START Input records

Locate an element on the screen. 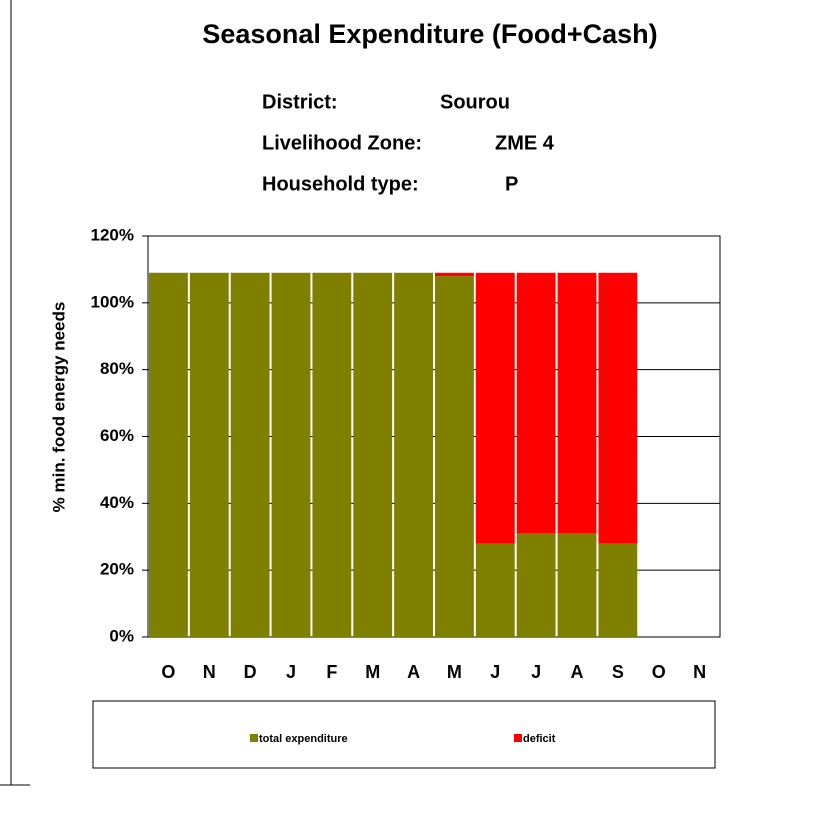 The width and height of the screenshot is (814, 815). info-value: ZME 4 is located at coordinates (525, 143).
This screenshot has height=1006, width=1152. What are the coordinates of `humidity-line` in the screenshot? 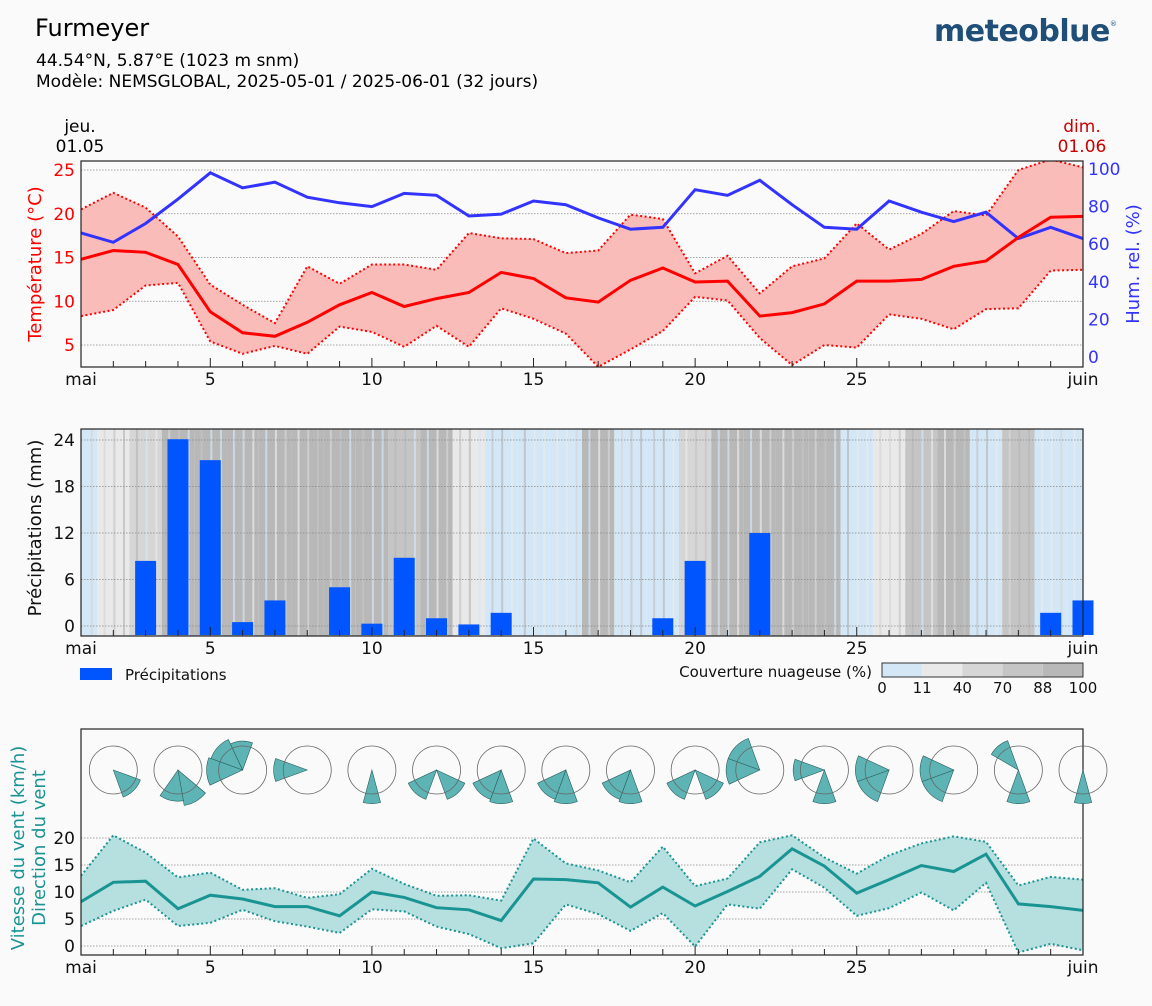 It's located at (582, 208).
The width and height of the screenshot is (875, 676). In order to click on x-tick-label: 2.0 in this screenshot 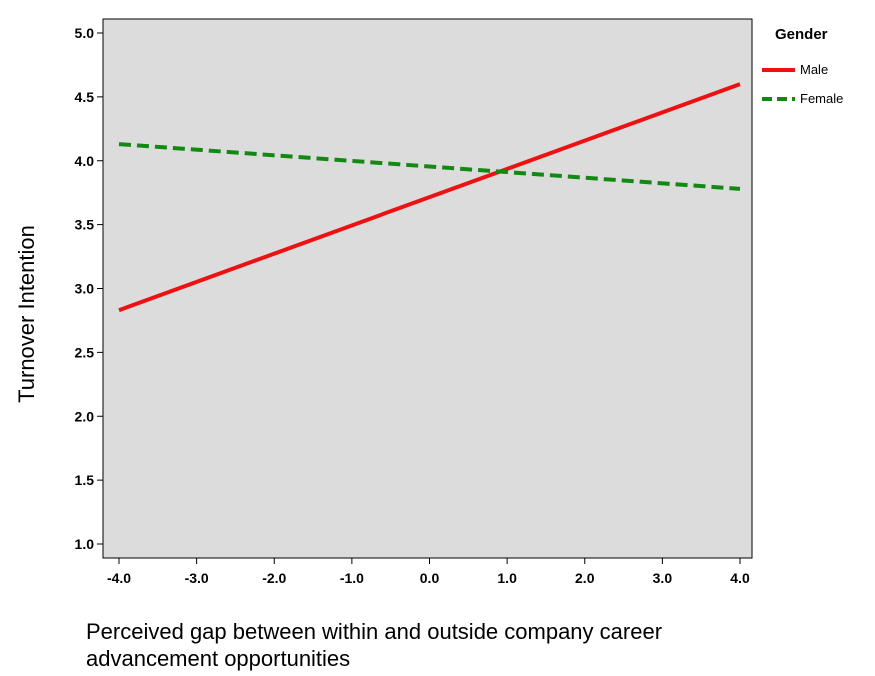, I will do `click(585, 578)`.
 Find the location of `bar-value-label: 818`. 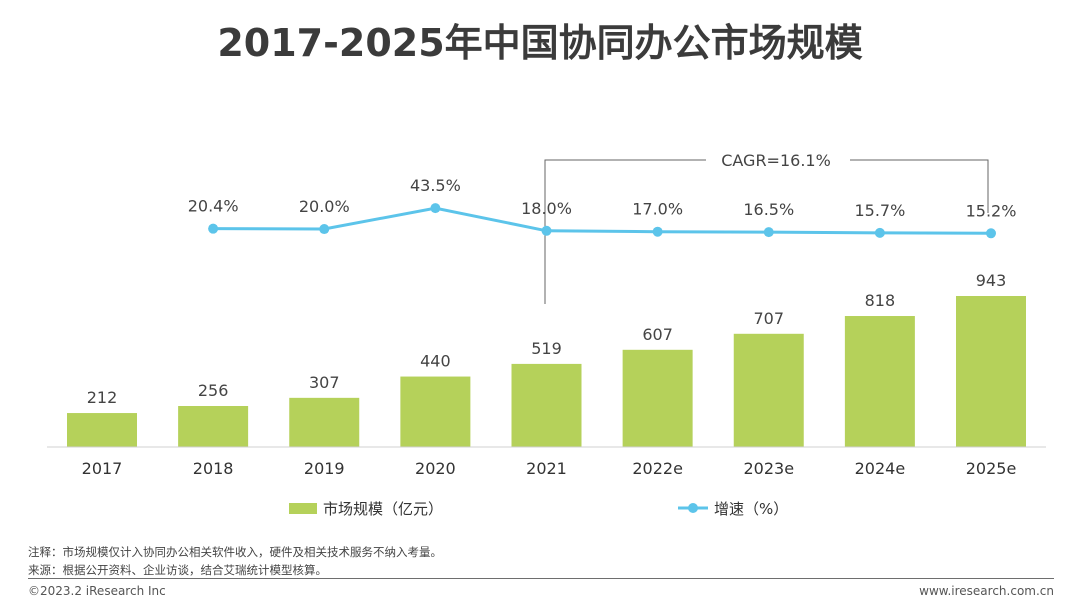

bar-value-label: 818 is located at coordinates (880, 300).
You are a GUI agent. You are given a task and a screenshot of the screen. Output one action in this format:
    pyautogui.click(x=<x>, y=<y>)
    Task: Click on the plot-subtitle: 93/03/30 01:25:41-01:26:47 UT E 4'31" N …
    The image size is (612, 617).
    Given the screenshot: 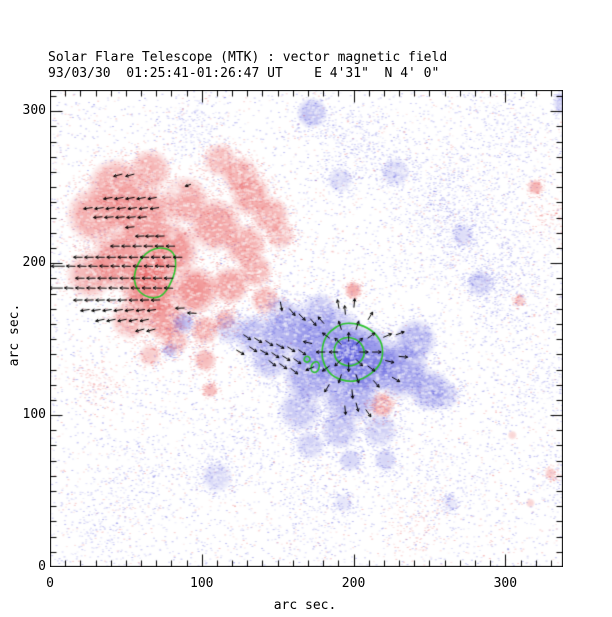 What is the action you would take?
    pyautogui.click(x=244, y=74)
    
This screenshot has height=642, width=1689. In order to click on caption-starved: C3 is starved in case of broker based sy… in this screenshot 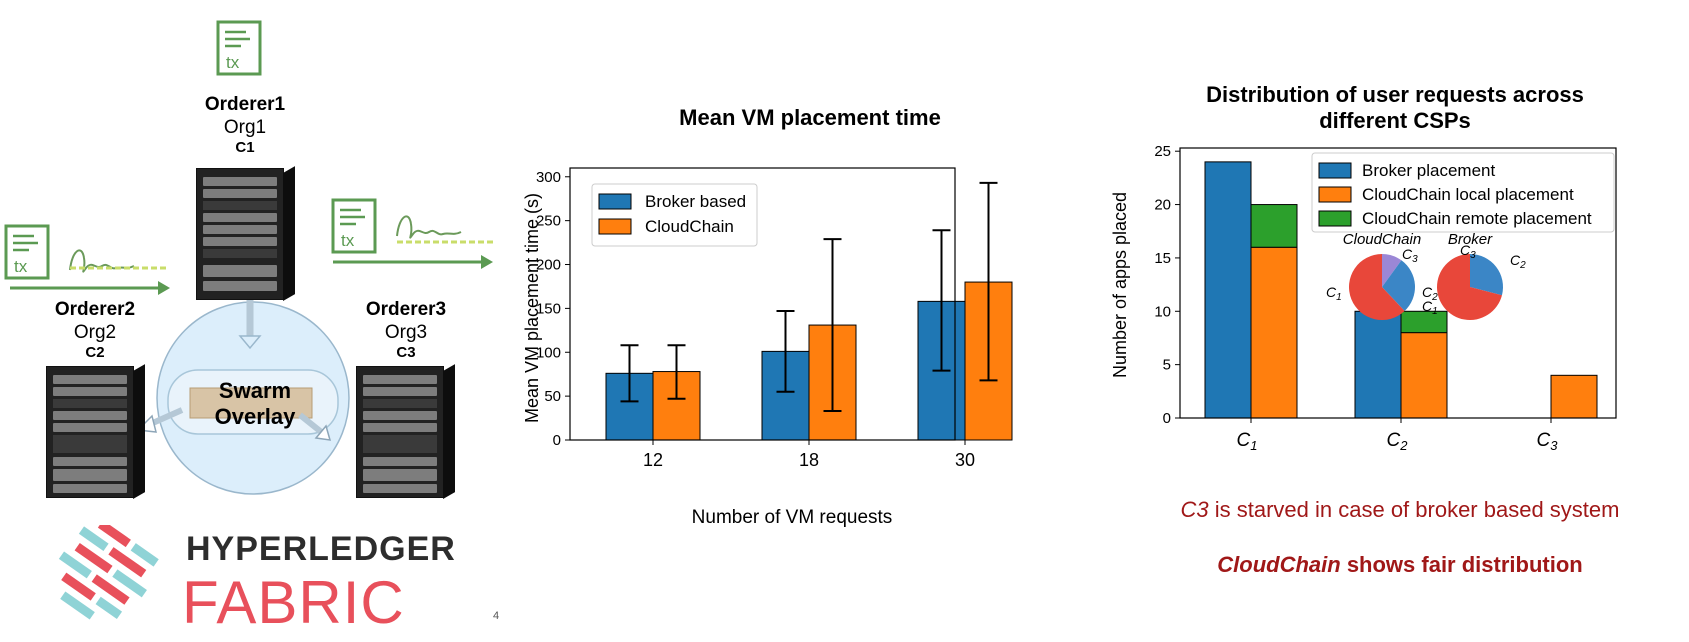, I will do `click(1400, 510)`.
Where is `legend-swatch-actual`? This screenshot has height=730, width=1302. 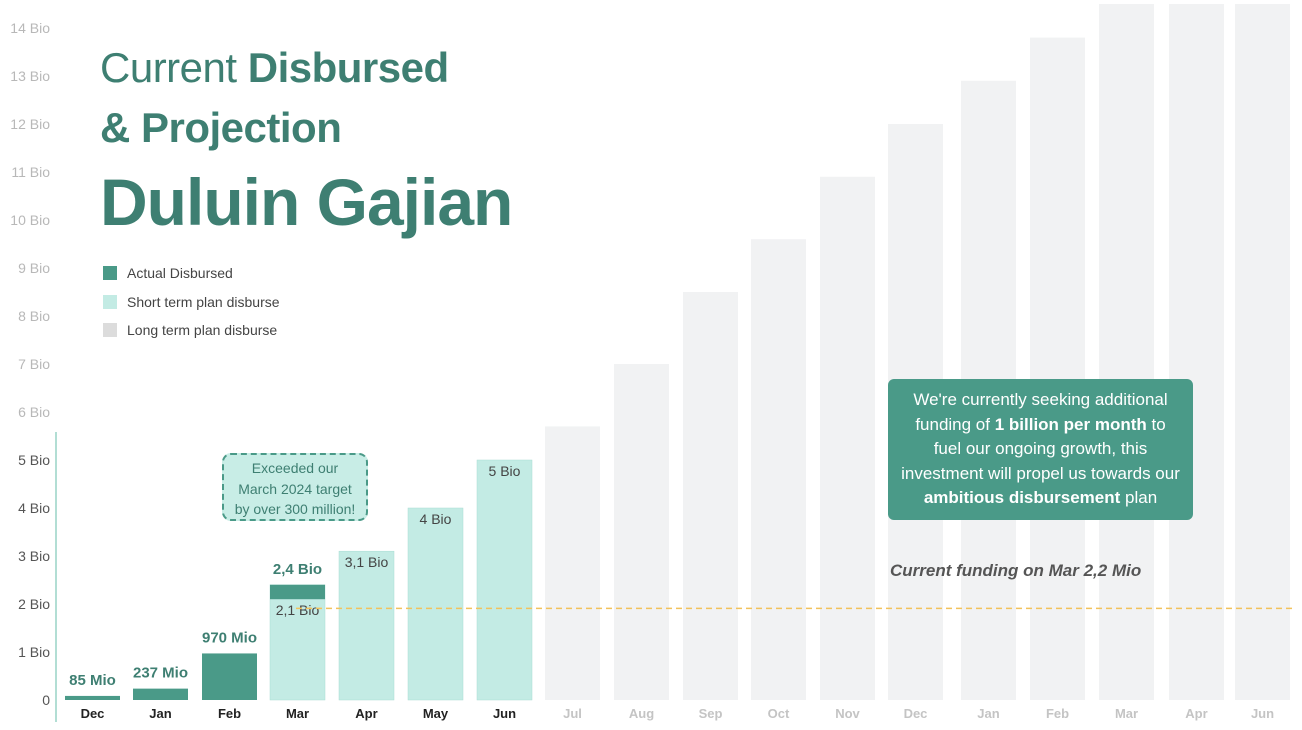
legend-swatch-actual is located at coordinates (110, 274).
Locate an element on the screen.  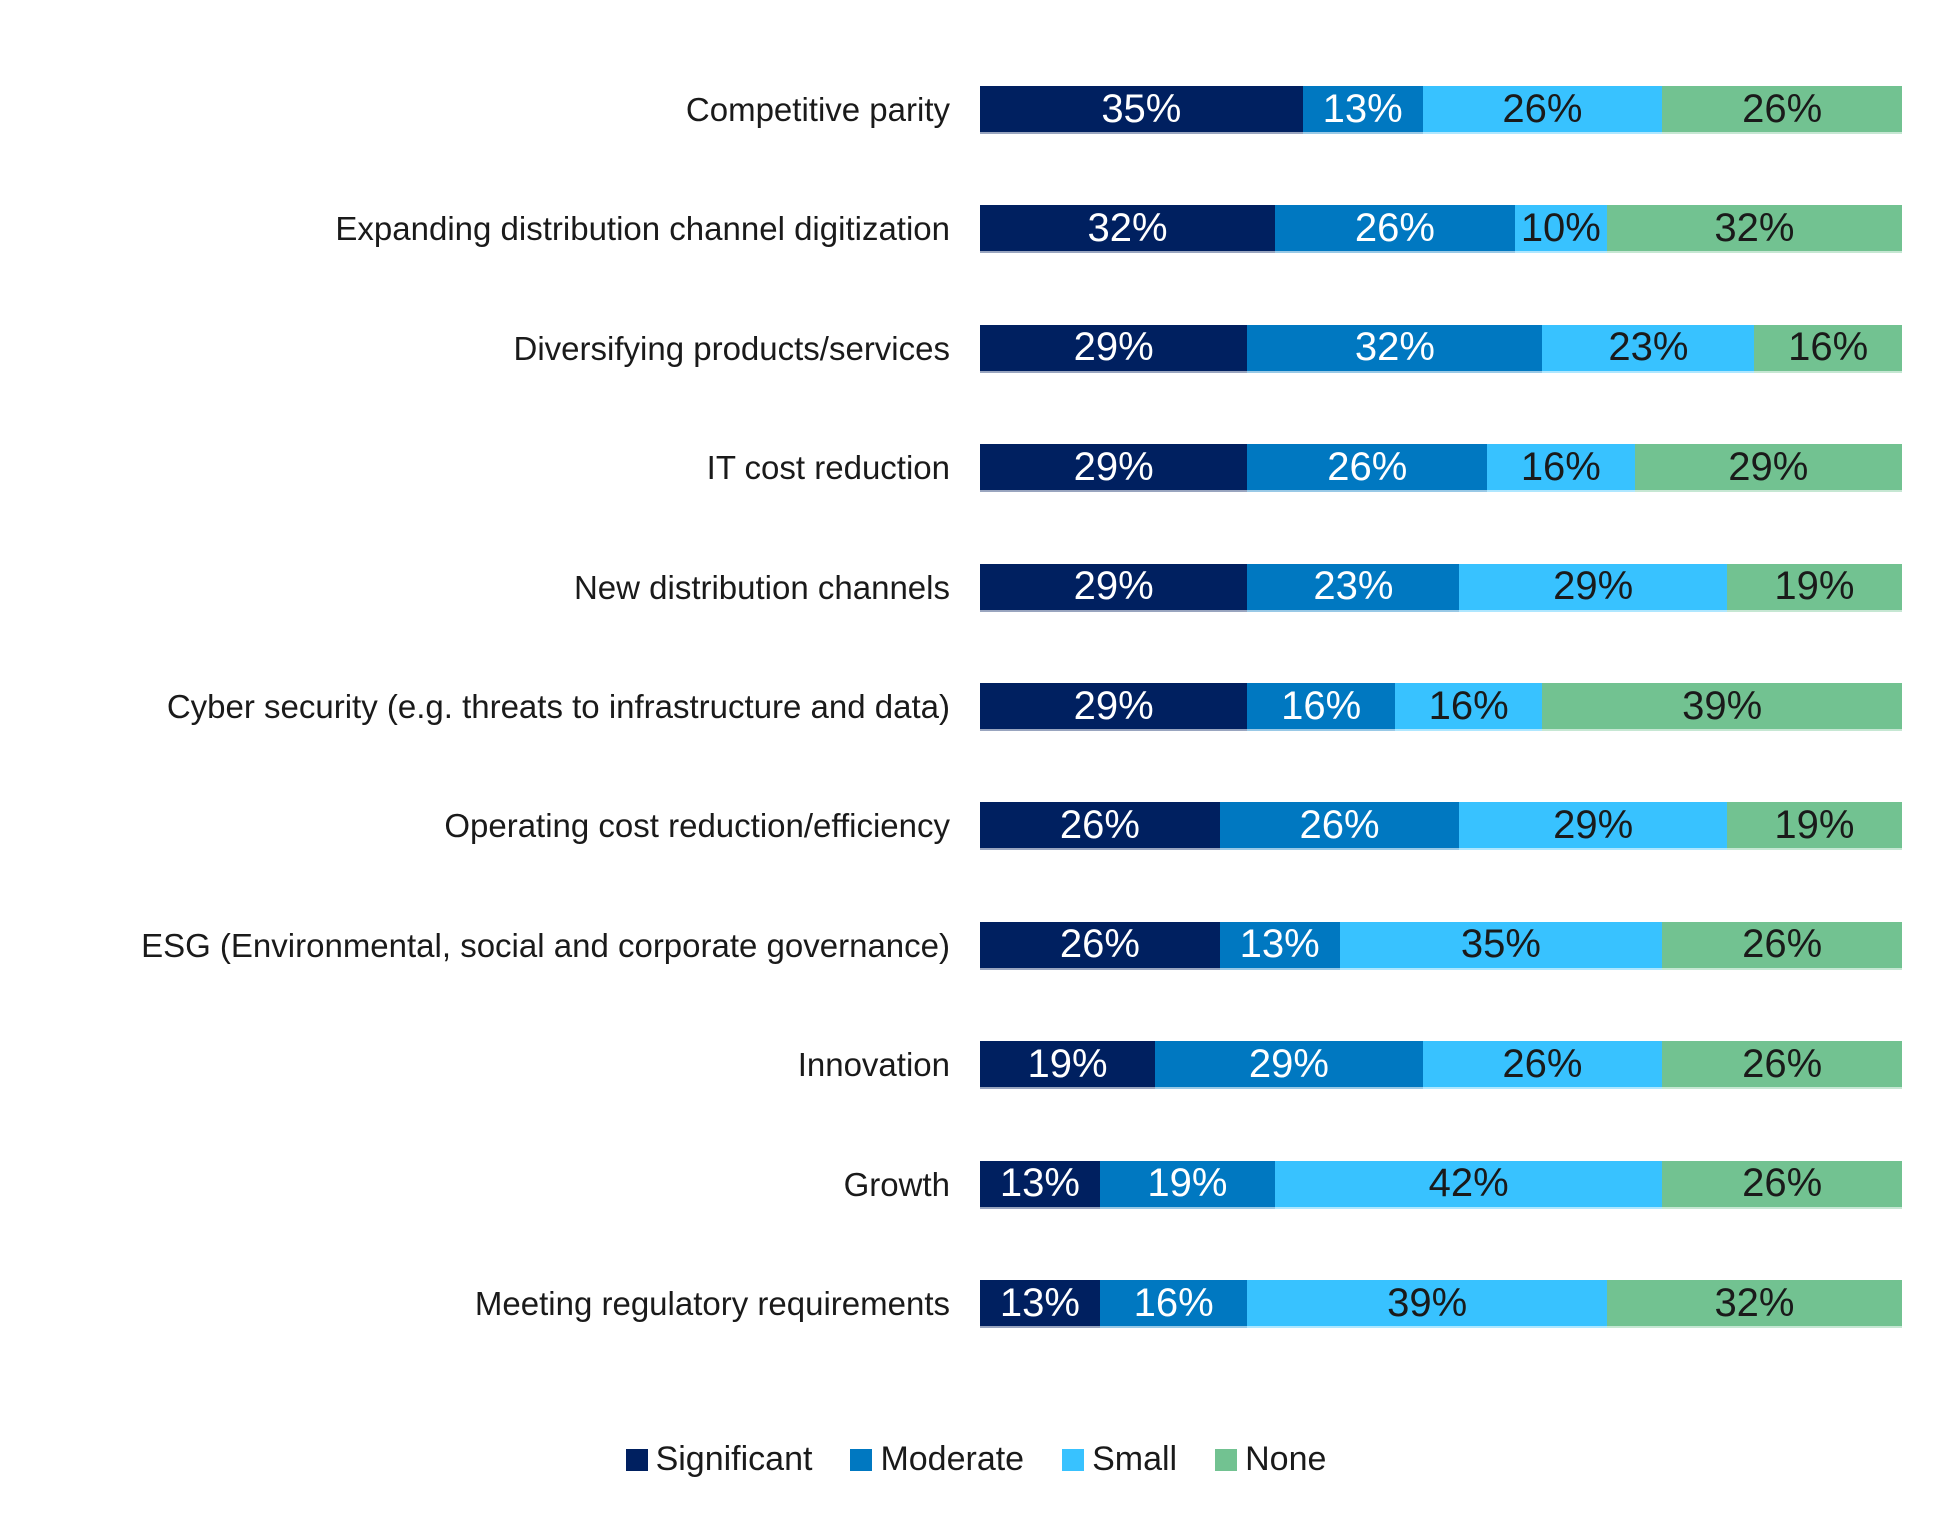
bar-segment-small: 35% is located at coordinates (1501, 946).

END Input records

### Exercise prompt
Rewrite the material from the line that has "has height=730, width=1302." through the end, swapping "element" for "item" and keeping everything else the same. Leave the pictures out.

### Written response
Where is `legend-swatch-actual`? This screenshot has height=730, width=1302. 
legend-swatch-actual is located at coordinates (110, 274).
Locate an item on the screen.  
bar-segment-small: 35% is located at coordinates (1501, 946).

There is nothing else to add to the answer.